> **Problem to work on**
As soon as the line containing "9964-996-599 (130, 1289)" appears in the material below, start returning lines exactly, and end with the line containing "COMPRAR ACCESORIOS (462, 2479)".

─── Records to process ───

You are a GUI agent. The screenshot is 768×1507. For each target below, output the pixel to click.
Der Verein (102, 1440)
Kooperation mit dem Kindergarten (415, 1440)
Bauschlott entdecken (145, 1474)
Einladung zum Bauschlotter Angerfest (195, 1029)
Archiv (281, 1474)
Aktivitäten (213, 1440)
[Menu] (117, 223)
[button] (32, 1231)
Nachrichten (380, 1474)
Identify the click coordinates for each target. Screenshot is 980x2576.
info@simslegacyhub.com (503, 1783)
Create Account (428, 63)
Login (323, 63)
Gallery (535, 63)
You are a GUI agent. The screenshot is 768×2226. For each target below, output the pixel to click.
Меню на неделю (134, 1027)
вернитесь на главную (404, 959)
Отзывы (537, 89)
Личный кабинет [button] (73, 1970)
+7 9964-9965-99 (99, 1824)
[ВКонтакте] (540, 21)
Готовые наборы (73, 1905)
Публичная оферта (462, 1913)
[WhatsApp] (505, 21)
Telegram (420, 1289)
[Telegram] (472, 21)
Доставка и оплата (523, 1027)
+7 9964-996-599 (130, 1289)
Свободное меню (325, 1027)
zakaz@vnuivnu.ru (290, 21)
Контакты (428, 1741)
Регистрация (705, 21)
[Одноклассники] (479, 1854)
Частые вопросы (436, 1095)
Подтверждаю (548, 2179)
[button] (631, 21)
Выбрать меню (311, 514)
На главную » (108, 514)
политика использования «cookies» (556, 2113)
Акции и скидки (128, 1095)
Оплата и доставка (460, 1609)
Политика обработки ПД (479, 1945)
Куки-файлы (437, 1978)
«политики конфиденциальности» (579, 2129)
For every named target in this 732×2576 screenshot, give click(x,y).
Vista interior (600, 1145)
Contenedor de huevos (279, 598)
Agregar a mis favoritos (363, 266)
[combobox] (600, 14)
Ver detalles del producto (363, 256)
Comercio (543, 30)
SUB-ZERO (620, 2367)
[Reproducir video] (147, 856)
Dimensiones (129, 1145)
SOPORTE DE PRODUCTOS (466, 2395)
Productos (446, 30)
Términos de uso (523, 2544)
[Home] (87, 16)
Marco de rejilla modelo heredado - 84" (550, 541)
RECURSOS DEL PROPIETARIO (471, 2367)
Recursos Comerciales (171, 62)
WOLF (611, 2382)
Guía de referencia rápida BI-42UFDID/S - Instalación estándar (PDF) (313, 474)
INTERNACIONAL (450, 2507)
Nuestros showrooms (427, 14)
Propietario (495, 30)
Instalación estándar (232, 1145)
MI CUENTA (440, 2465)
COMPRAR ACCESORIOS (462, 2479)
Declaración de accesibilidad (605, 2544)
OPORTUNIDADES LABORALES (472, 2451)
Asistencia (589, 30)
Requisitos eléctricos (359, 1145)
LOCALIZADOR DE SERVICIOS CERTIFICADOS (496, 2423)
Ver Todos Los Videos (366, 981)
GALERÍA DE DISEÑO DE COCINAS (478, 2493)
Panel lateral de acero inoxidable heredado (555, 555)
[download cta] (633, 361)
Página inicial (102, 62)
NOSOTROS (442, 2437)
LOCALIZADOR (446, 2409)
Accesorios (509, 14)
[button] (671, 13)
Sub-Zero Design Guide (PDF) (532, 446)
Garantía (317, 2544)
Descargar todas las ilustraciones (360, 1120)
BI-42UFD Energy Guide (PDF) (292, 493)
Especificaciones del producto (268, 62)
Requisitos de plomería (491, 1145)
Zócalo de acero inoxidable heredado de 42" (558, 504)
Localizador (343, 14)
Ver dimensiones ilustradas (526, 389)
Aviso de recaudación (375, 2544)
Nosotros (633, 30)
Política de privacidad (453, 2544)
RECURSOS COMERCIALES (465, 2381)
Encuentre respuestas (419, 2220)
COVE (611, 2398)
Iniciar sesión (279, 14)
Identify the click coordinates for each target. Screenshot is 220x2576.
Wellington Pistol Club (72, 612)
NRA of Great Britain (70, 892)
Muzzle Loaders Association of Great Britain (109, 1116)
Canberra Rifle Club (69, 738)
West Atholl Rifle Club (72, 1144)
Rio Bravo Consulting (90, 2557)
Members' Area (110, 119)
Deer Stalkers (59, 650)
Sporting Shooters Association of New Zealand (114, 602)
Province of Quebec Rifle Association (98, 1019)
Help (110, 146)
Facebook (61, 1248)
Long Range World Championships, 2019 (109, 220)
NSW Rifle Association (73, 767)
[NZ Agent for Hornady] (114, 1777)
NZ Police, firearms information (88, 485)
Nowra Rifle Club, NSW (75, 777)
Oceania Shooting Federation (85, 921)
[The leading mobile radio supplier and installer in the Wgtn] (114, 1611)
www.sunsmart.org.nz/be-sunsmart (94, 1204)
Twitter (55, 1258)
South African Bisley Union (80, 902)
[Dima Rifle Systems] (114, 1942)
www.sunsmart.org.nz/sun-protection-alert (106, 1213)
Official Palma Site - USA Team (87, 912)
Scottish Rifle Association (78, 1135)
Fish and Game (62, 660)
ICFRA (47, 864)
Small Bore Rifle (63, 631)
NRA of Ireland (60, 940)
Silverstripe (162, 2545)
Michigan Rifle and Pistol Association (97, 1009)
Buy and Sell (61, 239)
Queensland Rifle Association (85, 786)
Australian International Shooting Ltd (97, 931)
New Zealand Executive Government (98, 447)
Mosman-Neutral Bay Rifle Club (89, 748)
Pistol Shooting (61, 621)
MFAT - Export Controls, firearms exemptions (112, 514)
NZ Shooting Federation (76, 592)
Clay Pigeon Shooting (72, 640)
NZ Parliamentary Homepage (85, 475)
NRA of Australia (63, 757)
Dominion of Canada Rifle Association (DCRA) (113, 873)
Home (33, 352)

───

> **Answer to the problem**
+7 9964-996-599 (130, 1289)
Свободное меню (325, 1027)
zakaz@vnuivnu.ru (290, 21)
Контакты (428, 1741)
Регистрация (705, 21)
[Одноклассники] (479, 1854)
Частые вопросы (436, 1095)
Подтверждаю (548, 2179)
[button] (631, 21)
Выбрать меню (311, 514)
На главную » (108, 514)
политика использования «cookies» (556, 2113)
Акции и скидки (128, 1095)
Оплата и доставка (460, 1609)
Политика обработки ПД (479, 1945)
Куки-файлы (437, 1978)
«политики конфиденциальности» (579, 2129)
For every named target in this 732×2576 screenshot, give click(x,y).
Vista interior (600, 1145)
Contenedor de huevos (279, 598)
Agregar a mis favoritos (363, 266)
[combobox] (600, 14)
Ver detalles del producto (363, 256)
Comercio (543, 30)
SUB-ZERO (620, 2367)
[Reproducir video] (147, 856)
Dimensiones (129, 1145)
SOPORTE DE PRODUCTOS (466, 2395)
Productos (446, 30)
Términos de uso (523, 2544)
[Home] (87, 16)
Marco de rejilla modelo heredado - 84" (550, 541)
RECURSOS DEL PROPIETARIO (471, 2367)
Recursos Comerciales (171, 62)
WOLF (611, 2382)
Guía de referencia rápida BI-42UFDID/S - Instalación estándar (PDF) (313, 474)
INTERNACIONAL (450, 2507)
Nuestros showrooms (427, 14)
Propietario (495, 30)
Instalación estándar (232, 1145)
MI CUENTA (440, 2465)
COMPRAR ACCESORIOS (462, 2479)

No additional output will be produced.